[Provided material]
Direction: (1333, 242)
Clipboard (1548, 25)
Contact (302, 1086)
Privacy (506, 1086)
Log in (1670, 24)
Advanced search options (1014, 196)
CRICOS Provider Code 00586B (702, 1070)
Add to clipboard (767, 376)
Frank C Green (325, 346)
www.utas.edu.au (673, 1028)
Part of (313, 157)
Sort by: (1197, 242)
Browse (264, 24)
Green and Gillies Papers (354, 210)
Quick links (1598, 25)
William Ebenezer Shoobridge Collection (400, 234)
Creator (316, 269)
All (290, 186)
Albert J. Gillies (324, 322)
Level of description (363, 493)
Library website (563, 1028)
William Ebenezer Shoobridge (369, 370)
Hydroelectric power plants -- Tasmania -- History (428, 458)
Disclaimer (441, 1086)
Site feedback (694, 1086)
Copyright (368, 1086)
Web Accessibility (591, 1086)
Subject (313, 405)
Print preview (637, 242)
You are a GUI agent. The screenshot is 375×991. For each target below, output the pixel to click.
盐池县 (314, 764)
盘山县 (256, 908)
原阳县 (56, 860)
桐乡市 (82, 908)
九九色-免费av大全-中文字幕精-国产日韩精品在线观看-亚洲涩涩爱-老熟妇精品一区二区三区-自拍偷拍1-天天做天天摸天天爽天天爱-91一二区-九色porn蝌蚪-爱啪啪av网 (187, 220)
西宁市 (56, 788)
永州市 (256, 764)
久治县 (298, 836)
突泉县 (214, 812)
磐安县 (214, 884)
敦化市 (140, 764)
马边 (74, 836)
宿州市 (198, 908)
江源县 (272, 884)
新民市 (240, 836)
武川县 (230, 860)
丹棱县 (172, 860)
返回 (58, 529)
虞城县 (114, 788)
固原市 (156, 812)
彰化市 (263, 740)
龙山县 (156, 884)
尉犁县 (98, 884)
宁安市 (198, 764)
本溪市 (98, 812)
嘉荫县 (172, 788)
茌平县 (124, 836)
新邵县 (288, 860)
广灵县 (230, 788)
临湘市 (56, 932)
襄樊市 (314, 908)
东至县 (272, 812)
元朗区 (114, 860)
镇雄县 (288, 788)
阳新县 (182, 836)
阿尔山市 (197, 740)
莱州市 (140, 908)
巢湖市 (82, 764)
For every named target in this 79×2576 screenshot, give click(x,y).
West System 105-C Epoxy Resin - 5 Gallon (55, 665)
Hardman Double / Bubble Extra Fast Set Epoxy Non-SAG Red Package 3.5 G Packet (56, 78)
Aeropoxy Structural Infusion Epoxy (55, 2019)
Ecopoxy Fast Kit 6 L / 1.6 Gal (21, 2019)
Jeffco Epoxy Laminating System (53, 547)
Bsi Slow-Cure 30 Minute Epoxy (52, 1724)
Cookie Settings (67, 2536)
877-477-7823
[/Provided material]
Exercise instructions
Word for word, repeat the records above.

Reply
Direction: (1333, 242)
Clipboard (1548, 25)
Contact (302, 1086)
Privacy (506, 1086)
Log in (1670, 24)
Advanced search options (1014, 196)
CRICOS Provider Code 00586B (702, 1070)
Add to clipboard (767, 376)
Frank C Green (325, 346)
www.utas.edu.au (673, 1028)
Part of (313, 157)
Sort by: (1197, 242)
Browse (264, 24)
Green and Gillies Papers (354, 210)
Quick links (1598, 25)
William Ebenezer Shoobridge Collection (400, 234)
Creator (316, 269)
All (290, 186)
Albert J. Gillies (324, 322)
Level of description (363, 493)
Library website (563, 1028)
William Ebenezer Shoobridge (369, 370)
Hydroelectric power plants -- Tasmania -- History (428, 458)
Disclaimer (441, 1086)
Site feedback (694, 1086)
Copyright (368, 1086)
Web Accessibility (591, 1086)
Subject (313, 405)
Print preview (637, 242)
You are a GUI agent. The screenshot is 375×991. For each target below, output the pixel to click.
盐池县 (314, 764)
盘山县 (256, 908)
原阳县 (56, 860)
桐乡市 (82, 908)
九九色-免费av大全-中文字幕精-国产日韩精品在线观看-亚洲涩涩爱-老熟妇精品一区二区三区-自拍偷拍1-天天做天天摸天天爽天天爱-91一二区-九色porn蝌蚪-爱啪啪av网 (187, 220)
西宁市 (56, 788)
永州市 (256, 764)
久治县 (298, 836)
突泉县 (214, 812)
磐安县 (214, 884)
敦化市 (140, 764)
马边 (74, 836)
宿州市 (198, 908)
江源县 (272, 884)
新民市 (240, 836)
武川县 (230, 860)
丹棱县 (172, 860)
返回 (58, 529)
虞城县 (114, 788)
固原市 (156, 812)
彰化市 (263, 740)
龙山县 (156, 884)
尉犁县 (98, 884)
宁安市 (198, 764)
本溪市 (98, 812)
嘉荫县 (172, 788)
茌平县 (124, 836)
新邵县 (288, 860)
广灵县 (230, 788)
临湘市 (56, 932)
襄樊市 (314, 908)
东至县 (272, 812)
元朗区 (114, 860)
镇雄县 (288, 788)
阳新县 (182, 836)
阿尔山市 (197, 740)
莱州市 (140, 908)
巢湖市 (82, 764)
For every named target in this 79×2576 screenshot, give click(x,y).
West System 105-C Epoxy Resin - 5 Gallon (55, 665)
Hardman Double / Bubble Extra Fast Set Epoxy Non-SAG Red Package 3.5 G Packet (56, 78)
Aeropoxy Structural Infusion Epoxy (55, 2019)
Ecopoxy Fast Kit 6 L / 1.6 Gal (21, 2019)
Jeffco Epoxy Laminating System (53, 547)
Bsi Slow-Cure 30 Minute Epoxy (52, 1724)
Cookie Settings (67, 2536)
877-477-7823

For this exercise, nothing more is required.